Material provided ::
-- START --

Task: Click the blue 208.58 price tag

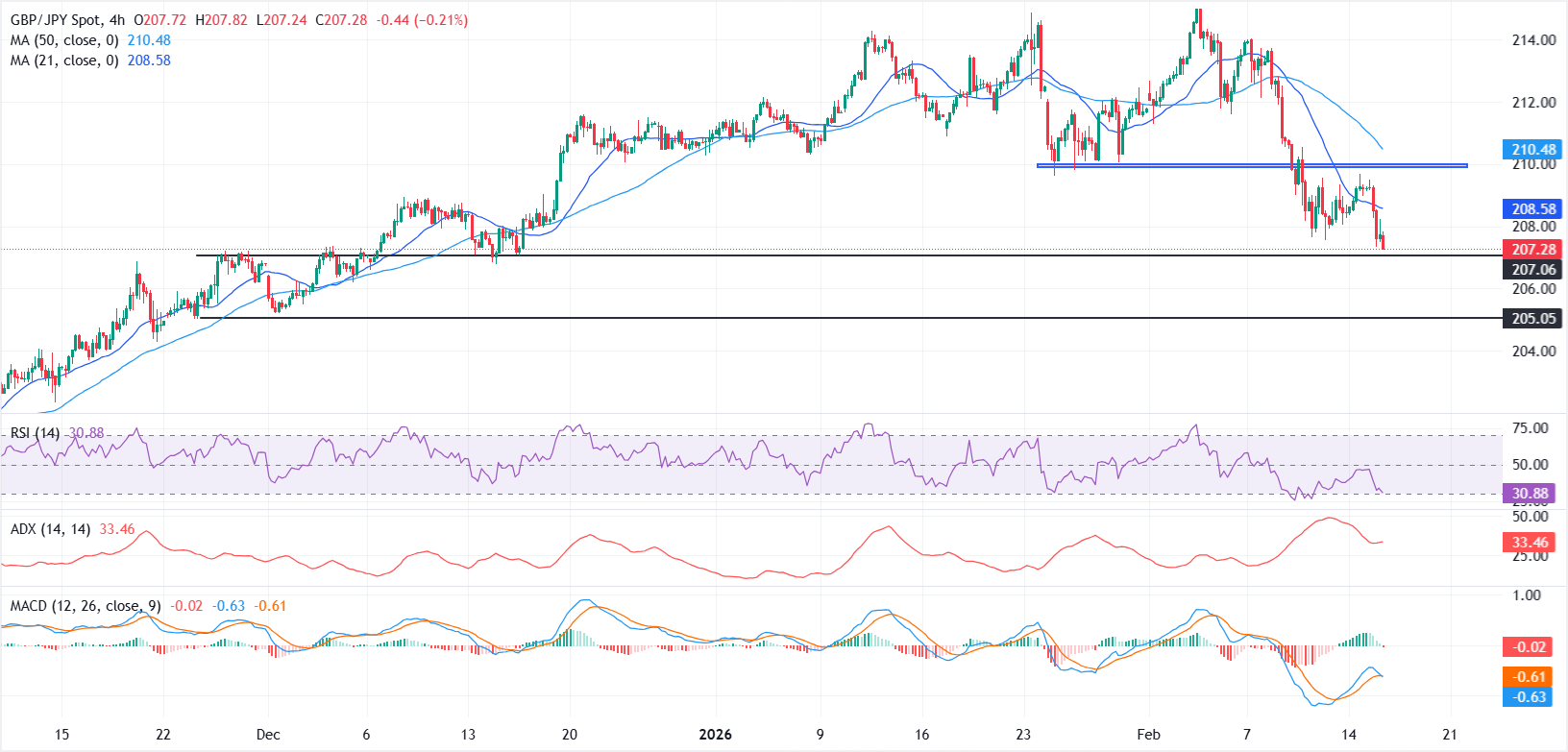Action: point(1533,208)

-- END --
-- START --

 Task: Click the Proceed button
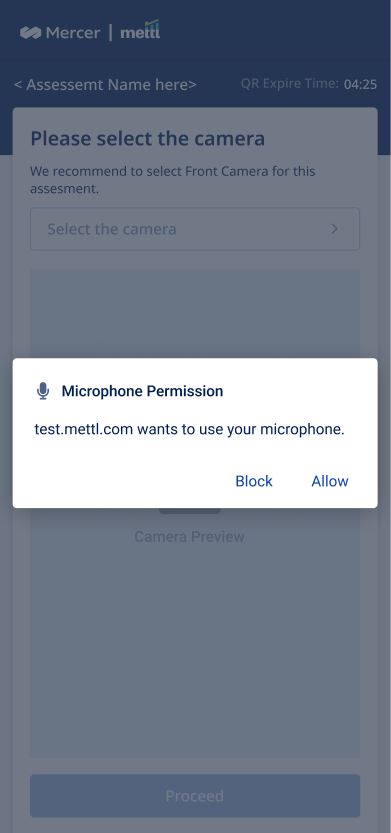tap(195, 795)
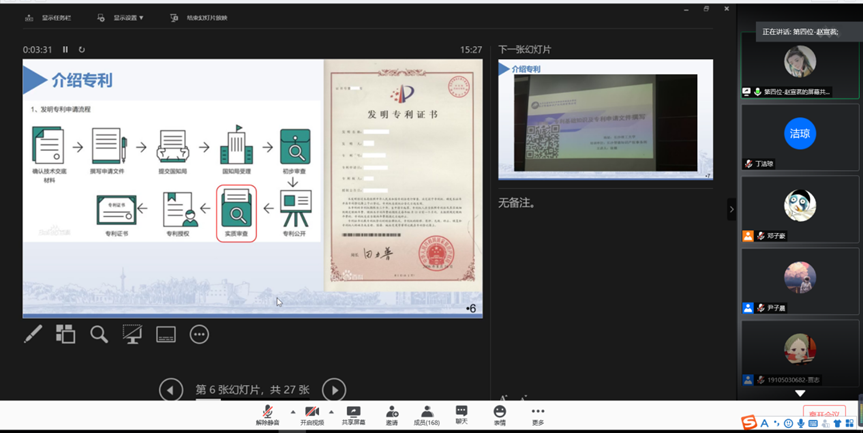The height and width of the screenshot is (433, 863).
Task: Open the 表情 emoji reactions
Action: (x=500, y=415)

-- END --
-- START --

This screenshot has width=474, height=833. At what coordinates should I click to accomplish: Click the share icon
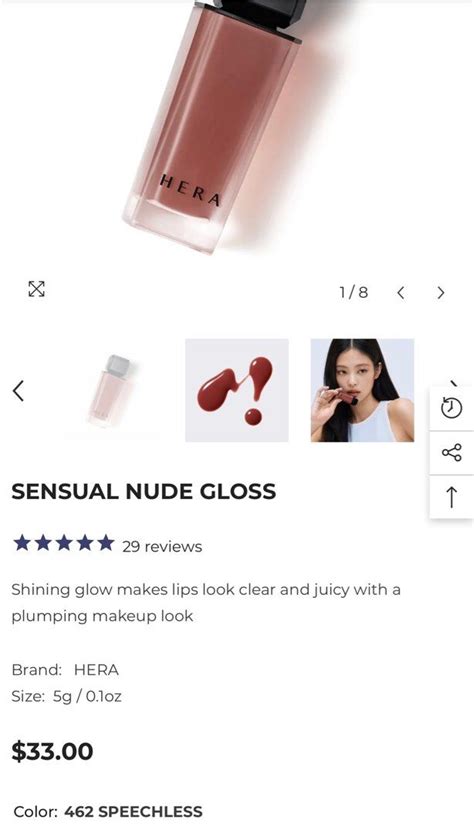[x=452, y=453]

-- END --

Direction ::
From the items above, copy every line that contains the string "Task", with case counting.

Exercise answer ::
Task: Click the blue 208.58 price tag
 Task: Click the Proceed button
Task: Open the 表情 emoji reactions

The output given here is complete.